Dr Woolery-Lloyd: That is a good point because skin disease tremendously impacts young people who are dating. It is very hard to date if you have skin diseases because people are concerned that, again, the person they are dating might think it is infectious, or that they are contagious. So those types of questions are very helpful that patients might not volunteer.

 

Martha Sikes: Yes, and Tori, I think you make a good point. And I am sure Dr Woolery-Lloyd, you have seen this as well. If you do not ask them about those more sensitive places, they are not going to volunteer it, right?

 

Dr Woolery-Lloyd: Right.

 

Victoria Garcia-Albea: I think we think of psoriasis as being fairly often in the groin, but eczema can be there too.

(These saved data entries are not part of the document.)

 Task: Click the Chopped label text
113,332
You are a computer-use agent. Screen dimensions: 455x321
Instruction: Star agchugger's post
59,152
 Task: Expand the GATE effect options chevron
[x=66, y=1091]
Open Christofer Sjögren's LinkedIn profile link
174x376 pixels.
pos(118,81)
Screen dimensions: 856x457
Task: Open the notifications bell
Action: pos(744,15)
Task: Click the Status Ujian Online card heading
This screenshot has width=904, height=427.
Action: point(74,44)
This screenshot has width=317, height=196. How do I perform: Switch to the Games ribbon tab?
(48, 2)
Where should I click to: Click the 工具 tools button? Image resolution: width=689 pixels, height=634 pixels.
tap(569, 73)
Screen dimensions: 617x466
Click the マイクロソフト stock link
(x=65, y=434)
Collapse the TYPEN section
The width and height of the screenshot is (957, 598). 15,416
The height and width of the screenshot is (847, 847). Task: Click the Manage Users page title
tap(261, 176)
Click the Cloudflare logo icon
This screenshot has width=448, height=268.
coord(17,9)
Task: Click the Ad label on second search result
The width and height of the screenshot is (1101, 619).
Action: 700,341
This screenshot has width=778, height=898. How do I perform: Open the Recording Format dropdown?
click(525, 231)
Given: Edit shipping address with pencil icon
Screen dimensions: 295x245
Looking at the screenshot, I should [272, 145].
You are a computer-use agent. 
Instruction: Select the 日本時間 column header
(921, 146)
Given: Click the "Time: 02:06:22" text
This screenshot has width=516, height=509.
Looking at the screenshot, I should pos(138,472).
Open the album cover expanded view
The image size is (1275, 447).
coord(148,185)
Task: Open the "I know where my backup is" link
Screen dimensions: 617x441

Their skin is sensitive, they might even just be getting like a contact derm from some product they are using. Our patients who have impaired barrier function, that is more common. So it is just good to keep in mind.

 

And the more you ask about it, the more comfortable you feel talking about it with other patients, and it just rolls off your tongue. So, you know, practice doing it.

 

Martha Sikes: And there is 1 question that has come in, and I think this is a good time to ask it, is with the psychosocial impact related to atopic dermatitis and prurigo nodularis, do you feel that the majority of patients should be referred out for mental health counseling?

 

Victoria Garcia-Albea: I think it is not a bad idea. Yes.

 

Dr Woolery-Lloyd: I think that once you develop a relationship with the patient, I think on the very first visit, unless it is very clear, like a patient has suicidal ideation, I think on the very first visit, it is helpful to kind of set the groundwork on the rapport. And then in a follow-up visit, I think that that is very reasonable, especially for patients with moderate-to-severe disease. Because as I mentioned, in my section, they do have higher risk of suicidal ideation.

 

And in a study setting, we ask at every visit about suicidal ideation. And I know that most of us probably do not do that in our regular clinic, but it is just interesting that we do it in all of our studies. So maybe the baseline visit, because you do not want the patient to think that you are thinking it is all in their head kind of thing. However, at follow-up, once you have established a relationship with the patient, I think it is absolutely appropriate.